++++ EXCERTO DA PÁGINA

A Câmara de Lisboa tomou posse de três imóveis na zona do Casal Ventoso em 2002 mas nunca indemnizou os seus proprietários, que continuam a pagar anualmente o Imposto Municipal sobre Imóveis. O Provedor de Justiça considera o caso “reprovável” e insta o município a “pôr termo a uma situação abusiva que assume traços de confisco”.

Numa recomendação publicada na sua página na Internet, José de Faria Costa explica que estão em causa “três prédios urbanos, sitos na antiga freguesia de Santo Condestável”, dos quais a câmara se apossou em 2002 com o argumento de que seriam utilizados na recuperação e reconversão urbanística do bairro do Casal Ventoso.

De acordo com a queixa que chegou ao Provedor de Justiça em 2013, “além de o município se ter investido na posse dos três prédios foram neles executadas operações materiais: um deles encontra-se vedado por um muro de suporte e gradeamento; em outro foi executada uma ciclovia e, por fim, o terceiro encontra-se atravessado por uma escada de uso público”. Uma situação com a qual os proprietários, que sublinham nunca ter sido notificados da decisão do município e que “continuam a liquidar anualmente o imposto municipal sobre os imóveis em questão”, não se conformam.

++++++++

OBJETIVO 1: Reescreva o excerto sobre os imóveis do Casal Ventoso desde "Numa recomendação publicada" até "do Casal Ventoso.", inclusive, substituindo "câmara" por "autarquia".
OBJETIVO 2: Prossiga o excerto sobre os imóveis do Casal Ventoso a partir da última frase apresentada.
Os itens constituem material independente do excerto.

++++ CONTEÚDO DOS DADOS

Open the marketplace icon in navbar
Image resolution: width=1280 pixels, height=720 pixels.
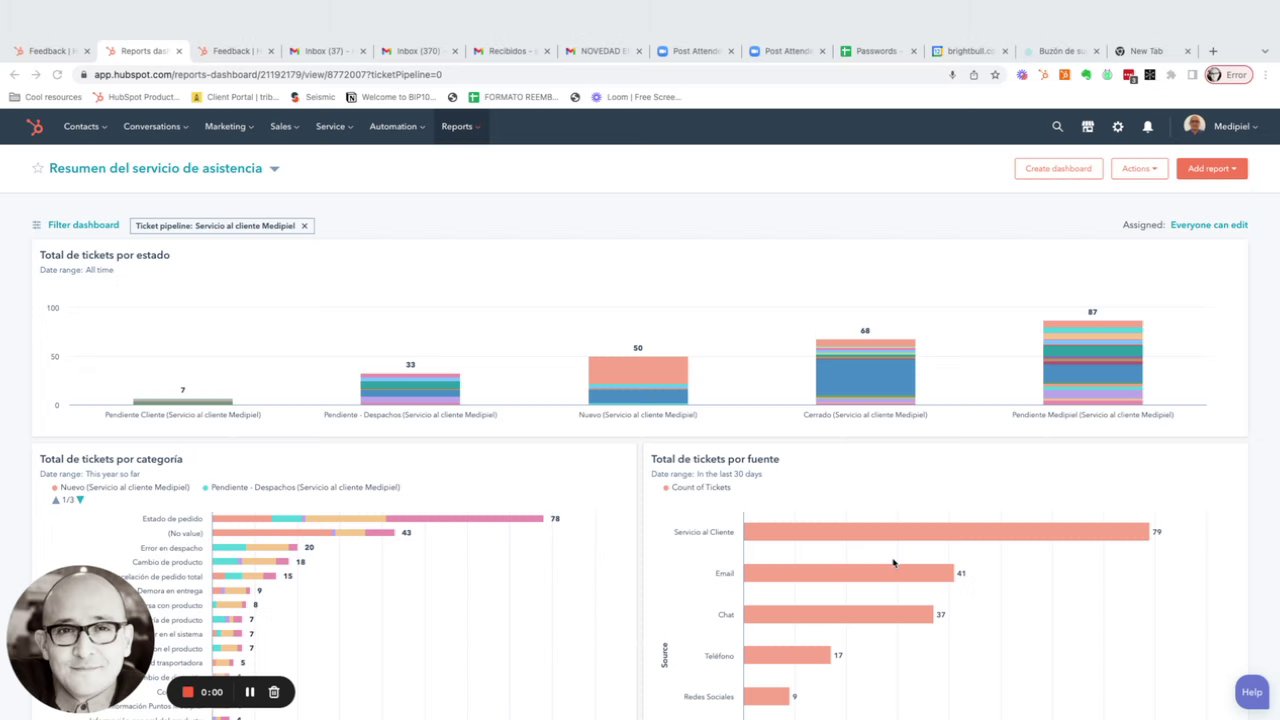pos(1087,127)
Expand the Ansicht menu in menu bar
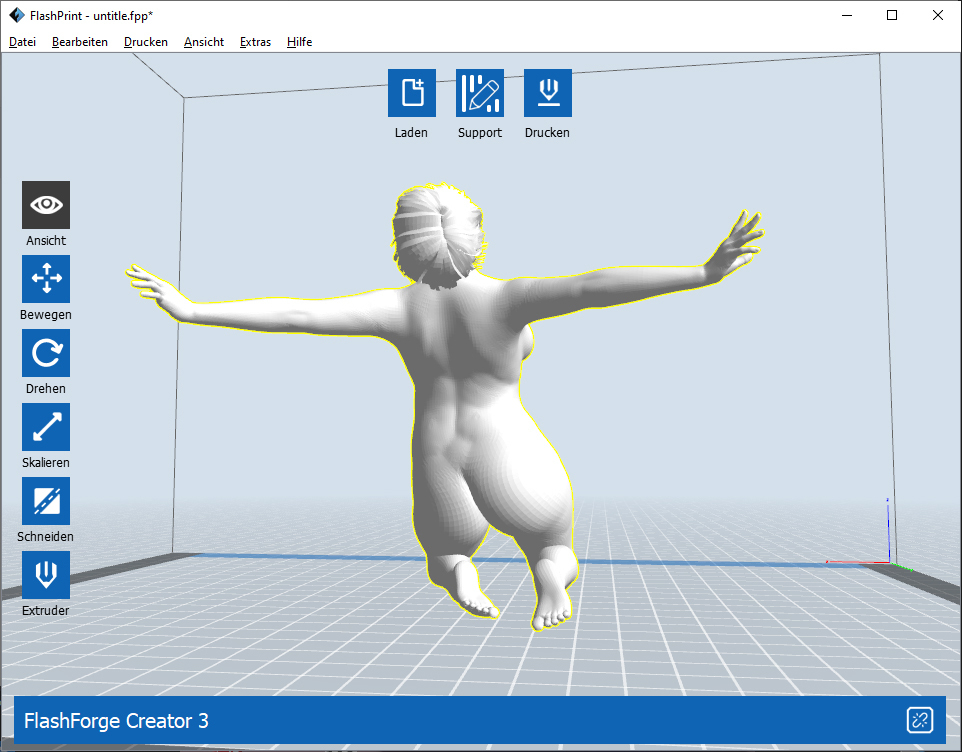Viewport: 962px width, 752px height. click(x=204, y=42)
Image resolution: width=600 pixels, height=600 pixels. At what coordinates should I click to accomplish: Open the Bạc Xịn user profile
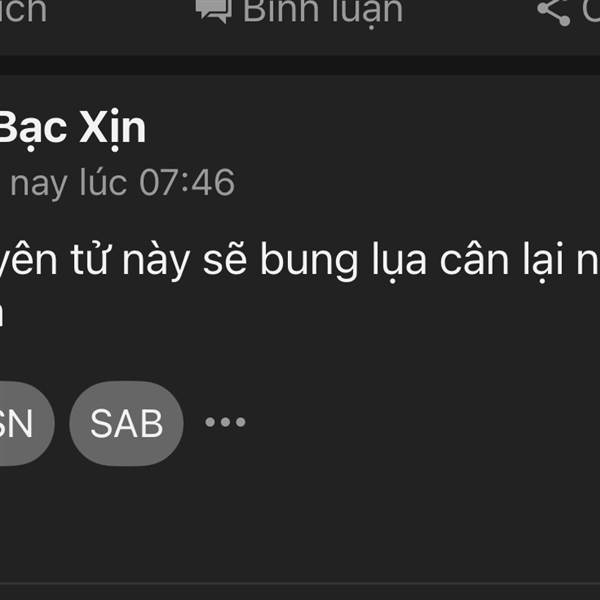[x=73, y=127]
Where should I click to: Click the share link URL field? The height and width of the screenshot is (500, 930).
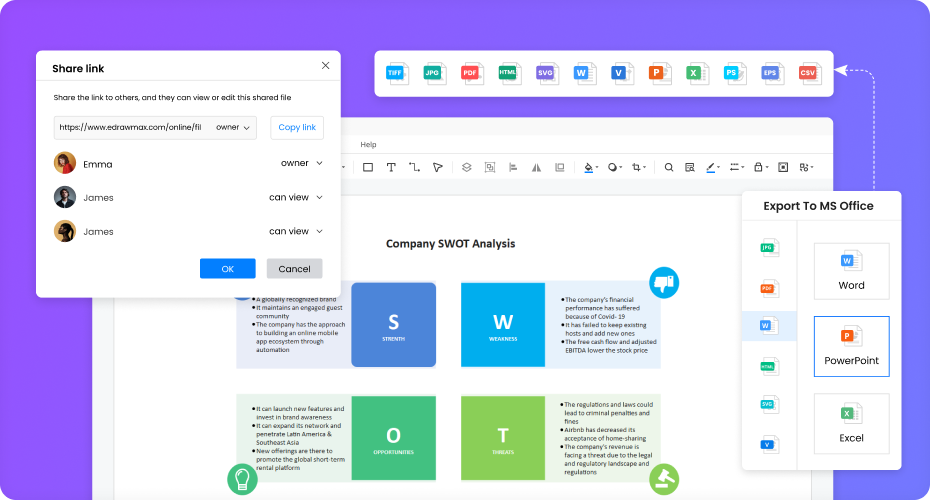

++++++++

RESPOSTA 1:
Numa recomendação publicada na sua página na Internet, José de Faria Costa explica que estão em causa “três prédios urbanos, sitos na antiga freguesia de Santo Condestável”, dos quais a autarquia se apossou em 2002 com o argumento de que seriam utilizados na recuperação e reconversão urbanística do bairro do Casal Ventoso.

RESPOSTA 2:
Na recomendação datada de 16 de Junho, José de Faria Costa dá nota de que a câmara lhe transmitiu, em 2014, “que estava a ser calculado o montante indemnizatório pela extinção dos direitos reais sobre os mesmos prédios e que as restrições orçamentais não têm permitido satisfazer, em tempo útil, os compromissos assumidos”. Uma resposta que o Provedor de Justiça não aceita.

“A satisfação das necessidades colectivas não pode postergar as regras mais elementares da boa-fé e do cumprimento pontual das obrigações”, afirma José de Faria Costa, sublinhando que não pode deixar de “reprovar que se proceda a outros investimentos quando ainda não estão honrados os compromissos anteriores”. 

Para o Provedor de Justiça é claro que a câmara “causou danos aos proprietários [três, em regime de co-propriedade], designadamente ao privá-los da posse das parcelas sem os indemnizar”. Lembrando que “a indemnização, para ser justa, há-de comportar uma tendencial contemporaneidade”, José de Faria Costa constata que neste caso “o prazo de conclusão dos procedimentos será sempre manifestamente excessivo e inaceitável”.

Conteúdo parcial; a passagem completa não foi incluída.